Memanfaatkan celah itu, Surat Perintah Sebelas Maret (Supersemar 1966) yang hakikatnya bersifat sementara dan harus dikembalikan lagi, ternyata dijadikan senjata penohok guna menjatuhkan Soekarno, sekaligus merenggut kekuasaannya.
Meski sama-sama tokoh militer, Soeharto dan SBY mencipta sejarah yang berbeda. Soeharto mencipta sejarahnya menjadi autoritarian yang menjadikan Pancasila sesuai dengan apa yang dipikirkannya (reduksinya) melalui penafsiran pengukuh rezim bernama Pedoman Penghayatan dan Pengamalan Pancasila (P4).
Sedangkan SBY, mencipta sejarahnya sebagai penerus dan penjaga reformasi menuju terciptanya demokrasi sejati. Tidak mudah bagi SBY memang untuk mengonstruk kembali demokrasi impian rakyat. Butuh waktu yang tidak sebentar, apalagi ideologi politik (mindset) yang ditanamkan oleh Soeharto masih melekat kuat pada sebagian besar elit dan politisi kita.
Soeharto adalah pelajaran penting buat SBY. Jika krisis ekonomi—meskipun bentuknya berbeda (tidak separah masa Soeharto)—masih belum teratasi yang terbuktikan dengan masih terlihatnya kondisi rakyat yang menderita dan kian miskin, pengangguran meningkat.

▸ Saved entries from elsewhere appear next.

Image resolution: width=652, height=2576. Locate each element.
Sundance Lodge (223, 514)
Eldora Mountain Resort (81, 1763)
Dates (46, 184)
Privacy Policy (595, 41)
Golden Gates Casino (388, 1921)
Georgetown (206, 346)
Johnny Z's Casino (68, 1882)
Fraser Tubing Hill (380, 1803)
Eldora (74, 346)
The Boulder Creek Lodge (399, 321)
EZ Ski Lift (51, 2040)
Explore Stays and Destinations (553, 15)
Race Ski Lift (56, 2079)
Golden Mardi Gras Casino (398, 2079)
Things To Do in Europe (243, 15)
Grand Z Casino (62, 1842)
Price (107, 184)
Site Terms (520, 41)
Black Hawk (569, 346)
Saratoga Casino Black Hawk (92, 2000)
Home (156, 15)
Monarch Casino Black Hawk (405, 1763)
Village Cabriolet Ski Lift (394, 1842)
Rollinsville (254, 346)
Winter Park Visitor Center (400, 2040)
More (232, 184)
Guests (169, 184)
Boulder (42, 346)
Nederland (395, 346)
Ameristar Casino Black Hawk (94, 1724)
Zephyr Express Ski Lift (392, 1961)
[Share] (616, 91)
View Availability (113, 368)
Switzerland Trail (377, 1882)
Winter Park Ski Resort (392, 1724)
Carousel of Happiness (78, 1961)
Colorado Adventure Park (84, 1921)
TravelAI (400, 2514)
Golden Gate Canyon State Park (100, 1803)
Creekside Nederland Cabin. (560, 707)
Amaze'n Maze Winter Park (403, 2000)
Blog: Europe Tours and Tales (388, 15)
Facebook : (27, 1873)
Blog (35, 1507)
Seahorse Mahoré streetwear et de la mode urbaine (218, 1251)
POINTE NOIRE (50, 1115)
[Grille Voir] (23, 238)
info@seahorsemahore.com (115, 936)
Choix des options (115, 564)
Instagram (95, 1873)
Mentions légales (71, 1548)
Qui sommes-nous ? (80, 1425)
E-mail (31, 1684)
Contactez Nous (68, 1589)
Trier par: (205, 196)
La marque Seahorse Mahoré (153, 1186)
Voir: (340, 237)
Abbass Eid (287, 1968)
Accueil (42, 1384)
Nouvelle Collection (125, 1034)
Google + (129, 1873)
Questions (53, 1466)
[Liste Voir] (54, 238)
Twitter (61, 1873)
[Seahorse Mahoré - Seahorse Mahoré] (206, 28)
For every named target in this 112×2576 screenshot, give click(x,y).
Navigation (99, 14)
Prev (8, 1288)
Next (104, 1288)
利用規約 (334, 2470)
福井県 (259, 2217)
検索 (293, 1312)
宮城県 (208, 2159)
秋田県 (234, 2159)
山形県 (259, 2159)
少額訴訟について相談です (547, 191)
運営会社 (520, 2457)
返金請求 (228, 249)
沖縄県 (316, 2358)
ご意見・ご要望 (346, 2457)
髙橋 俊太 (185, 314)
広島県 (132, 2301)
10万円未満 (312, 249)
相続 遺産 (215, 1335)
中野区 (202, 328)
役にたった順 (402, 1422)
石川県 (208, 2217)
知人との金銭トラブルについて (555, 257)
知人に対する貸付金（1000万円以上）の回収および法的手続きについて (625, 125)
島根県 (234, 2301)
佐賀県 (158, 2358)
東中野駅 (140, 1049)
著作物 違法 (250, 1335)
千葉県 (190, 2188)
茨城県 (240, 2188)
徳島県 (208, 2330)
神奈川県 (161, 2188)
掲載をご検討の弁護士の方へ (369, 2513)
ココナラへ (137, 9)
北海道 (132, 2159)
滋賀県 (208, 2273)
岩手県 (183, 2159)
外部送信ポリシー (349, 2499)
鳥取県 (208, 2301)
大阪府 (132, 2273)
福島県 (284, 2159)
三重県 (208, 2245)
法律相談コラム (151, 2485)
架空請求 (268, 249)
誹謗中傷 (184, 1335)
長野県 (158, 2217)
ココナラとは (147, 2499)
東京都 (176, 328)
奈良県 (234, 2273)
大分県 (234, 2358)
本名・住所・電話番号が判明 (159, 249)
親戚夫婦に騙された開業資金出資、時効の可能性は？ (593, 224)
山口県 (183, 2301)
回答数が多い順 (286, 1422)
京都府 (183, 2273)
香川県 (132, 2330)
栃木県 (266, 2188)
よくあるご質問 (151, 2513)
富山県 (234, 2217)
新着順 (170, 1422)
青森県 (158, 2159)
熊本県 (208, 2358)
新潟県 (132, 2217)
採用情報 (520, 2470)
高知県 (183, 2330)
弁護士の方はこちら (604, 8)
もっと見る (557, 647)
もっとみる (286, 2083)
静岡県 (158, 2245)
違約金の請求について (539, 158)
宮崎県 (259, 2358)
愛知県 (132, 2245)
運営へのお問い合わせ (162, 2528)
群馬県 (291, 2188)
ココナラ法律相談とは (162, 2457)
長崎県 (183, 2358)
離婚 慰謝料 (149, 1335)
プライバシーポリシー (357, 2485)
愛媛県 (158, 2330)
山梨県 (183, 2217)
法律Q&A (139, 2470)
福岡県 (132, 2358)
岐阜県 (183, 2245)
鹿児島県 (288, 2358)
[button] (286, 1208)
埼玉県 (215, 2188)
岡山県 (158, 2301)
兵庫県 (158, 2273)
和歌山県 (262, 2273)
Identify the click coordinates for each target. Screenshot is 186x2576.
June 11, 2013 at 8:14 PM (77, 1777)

Masalah bertambah pelik lantaran terjadi pemilihan para menteri yang tidak kapabel sesuai dengan kemampuan, tekanan tokoh-tokoh oposisi yang terus-menerus mengkritik akibat performa, kerja, dan kinerja SBY yang terlalu lembek, tidak tegas, dan kurang berani.
Masalah-masalah tersebut, ditambah kurang terperhatikannya kesejahteraan tentara akibat lebih serius dan berkonsentrasi mempertahankan kekuasaan dan demi mendulang kekuasaan lagi pada pemilu 2009, memungkinkan tragedi seperti dialami Soeharto terulang, meski cuma dalam bentuk jatuhnya tingkat kepercayaan rakyat pada SBY. Itulah sebabnya, SBY harus lebih serius dan kongkret lagi memperbaiki kondisi bangsa yang masih terpuruk ini.